* **EXTRAIT DU TEXTE**:
L'école se trouve confrontée à un problème mathématique assez clair, pas besoin de faire appel à Pythagore ou Thalès. De moins en moins de jeunes veulent devenir enseignants, et de plus en plus d'élèves se trouvent en difficulté scolaire. Pour résoudre ces problèmes, la solution est assez simple selon les profs qui bloquent le collège République : une réduction des effectifs par classe, un suivi plus personnalisé — grâce à la mise en place de petits groupes — et une vraie continuité des professeurs, afin de former une équipe qui a de l'expérience. Un impératif qui nécessite des moyens : les enseignants ne sont pas incités — financièrement — à rester dans un même établissement.

Le mardi 24 mars, une délégation d'enseignants de Seine-Saint-Denis a été reçue au ministère de l'Éducation nationale. Cyrille était le représentant du collège République, pour exprimer aux côtés de ses collègues le manque de moyens alloués aux établissements du 93. Les enseignants reçus sont ressortis de leur entretien déçus. Ils ont eu — selon leurs dires — « zéro réponse » à leurs requêtes. Le collège République a continué son blocage mercredi et jeudi. Les professeurs de Bobigny ont aussi été reçus par la DSDEN dans la semaine.

Lundi midi, lors du premier jour de blocage, Cyrille abandonne le portail pour retourner en salle des profs. Plus besoin de faire la permanence à l'entrée, plus aucun élève ne viendra. Les enseignants sortent une table dans la cour et partagent un repas à la bonne franquette avec les surveillants. Ils discutent des solutions à apporter aux problèmes posés par les réductions de moyens auxquels ils doivent faire face, mais aussi aux modes d'action à adopter pour se faire entendre. L'école est vide, pourtant la sonnerie retentit à 13h00. Il n'y a pas d'enfants, alors les professeurs se penchent sur les bulletins — période de conseils de classe oblige. « On n'est pas loin de la catastrophe dans certaines classes, » lâche Cyrille ,avant de se plonger dans ses papiers.

Ce jeudi matin, le collège République était à nouveau bloqué.

* **À FAIRE**:
[A] Reformulez sous forme de liste le paragraphe de l'extrait commençant par « Le mardi 24 mars », en conservant ses faits principaux.
[B] D'après l'extrait, pourquoi les professeurs se penchent-ils sur les bulletins après la sonnerie de 13h00 ? Répondez en une à trois phrases.
[C] Selon l'extrait, à quel niveau se situe le manque d'incitation qui pousse les enseignants à ne pas rester dans un même établissement ?

* **DONNÉES DISPONIBLES**:
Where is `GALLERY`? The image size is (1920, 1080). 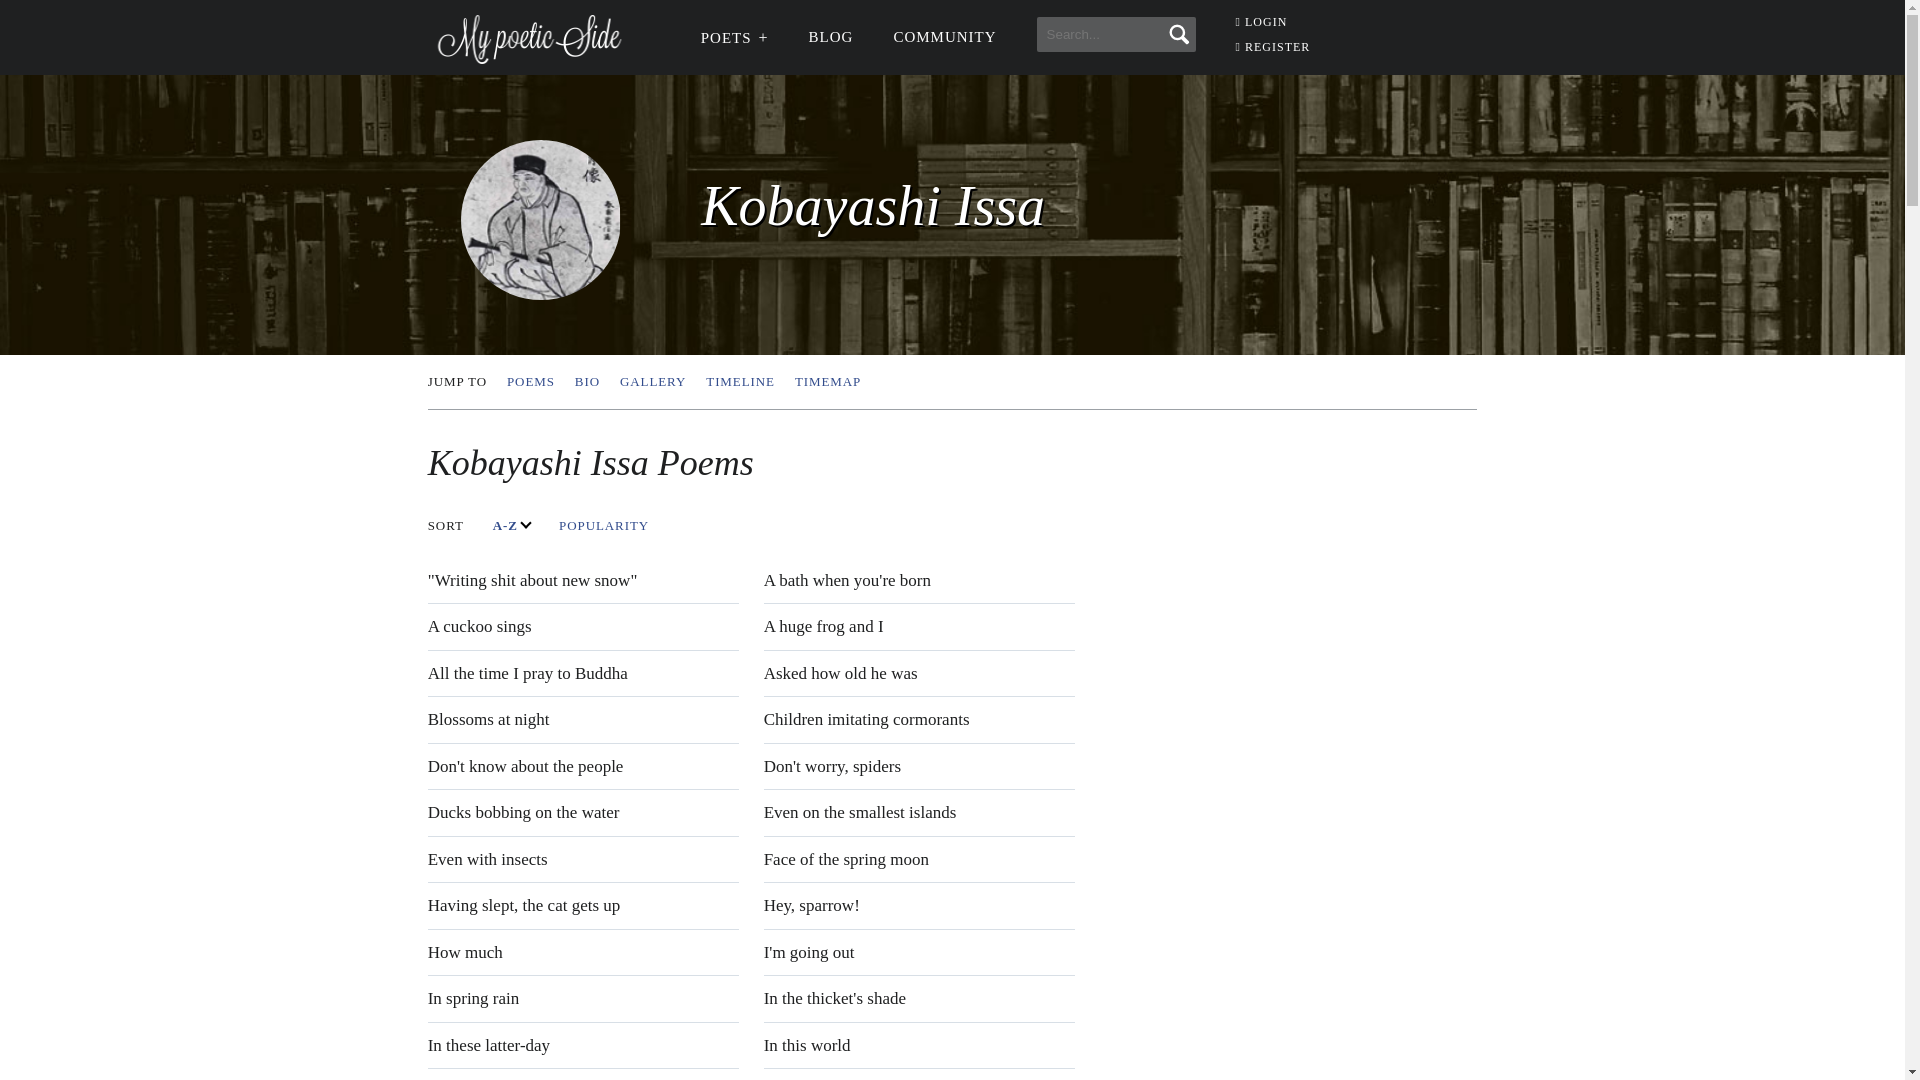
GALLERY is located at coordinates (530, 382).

* **LES SOLUTIONS**:
[A]
- Mardi 24 mars : une délégation d'enseignants de Seine-Saint-Denis est reçue au ministère de l'Éducation nationale.
- Cyrille y représente le collège République pour dénoncer, avec ses collègues, le manque de moyens des établissements du 93.
- Les enseignants ressortent déçus, avec selon eux « zéro réponse » à leurs requêtes.
- Le blocage du collège République se poursuit mercredi et jeudi.
- Les professeurs de Bobigny sont aussi reçus par la DSDEN dans la semaine.

[B] L'école est vide et il n'y a pas d'enfants. C'est aussi la période des conseils de classe, ce qui oblige à travailler sur les bulletins.

[C] Ils ne sont pas incités financièrement à y rester.